ASSIGNMENT 1:
Answer these questions using the alimony tax article:
(a) Which party must report alimony payments as income?
(b) Under what two arrangements must payments be made for the paying spouse to claim a deduction?
(c) Which third-party payments does the text name as allowable?
ASSIGNMENT 2: Please transcribe the alimony tax article from "The income tax" to "may be deducted.".
ASSIGNMENT 3: Translate this sentence from the alimony tax article into Spanish: "In order for the paying spouse to be able to claim a deduction for spousal maintenance, the payments must be made under an order of the court or through a separation agreement."

STUDY TEXT:
The income tax consequences of alimony

by | Apr 6, 2015 | Alimony, Firm News |

Connecticut couples whose divorce orders involve alimony need to be aware of how the payments are treated by the IRS for tax purposes. Unlike child support, which does not have to be reported as income and which cannot be claimed as a deduction, alimony payments must be reported by the recipient and can be deducted by the payor.

In order for the paying spouse to be able to claim a deduction for spousal maintenance, the payments must be made under an order of the court or through a separation agreement. They cannot be voluntary ones. If one combined payment is made for both court-ordered alimony and child support, only the portion of the payment that is earmarked as being for spousal maintenance may be deducted.

The IRS allows the deduction payments made to third parties on behalf of a recipient and pursuant to a court order. Allowable third-party payments include those made for life insurance, medical expenses, housing expenses and others. The IRS does not consider alimony to include non-cash property settlements, payments made to maintain the payer’s property, payments made in order to use the payer’s property or payments made that are considered the spouse’s community income.

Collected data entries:
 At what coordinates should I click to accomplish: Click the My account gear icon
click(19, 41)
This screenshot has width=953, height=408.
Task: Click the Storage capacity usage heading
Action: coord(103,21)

EXERCISE RESPONSE 1:
(a) The recipient.
(b) Under an order of the court or through a separation agreement.
(c) Payments made for life insurance, medical expenses, housing expenses and others.

EXERCISE RESPONSE 2:
The income tax consequences of alimony

by | Apr 6, 2015 | Alimony, Firm News |

Connecticut couples whose divorce orders involve alimony need to be aware of how the payments are treated by the IRS for tax purposes. Unlike child support, which does not have to be reported as income and which cannot be claimed as a deduction, alimony payments must be reported by the recipient and can be deducted by the payor.

In order for the paying spouse to be able to claim a deduction for spousal maintenance, the payments must be made under an order of the court or through a separation agreement. They cannot be voluntary ones. If one combined payment is made for both court-ordered alimony and child support, only the portion of the payment that is earmarked as being for spousal maintenance may be deducted.

EXERCISE RESPONSE 3: Para que el cónyuge que paga pueda reclamar una deducción por la pensión conyugal, los pagos deben efectuarse conforme a una orden judicial o mediante un acuerdo de separación.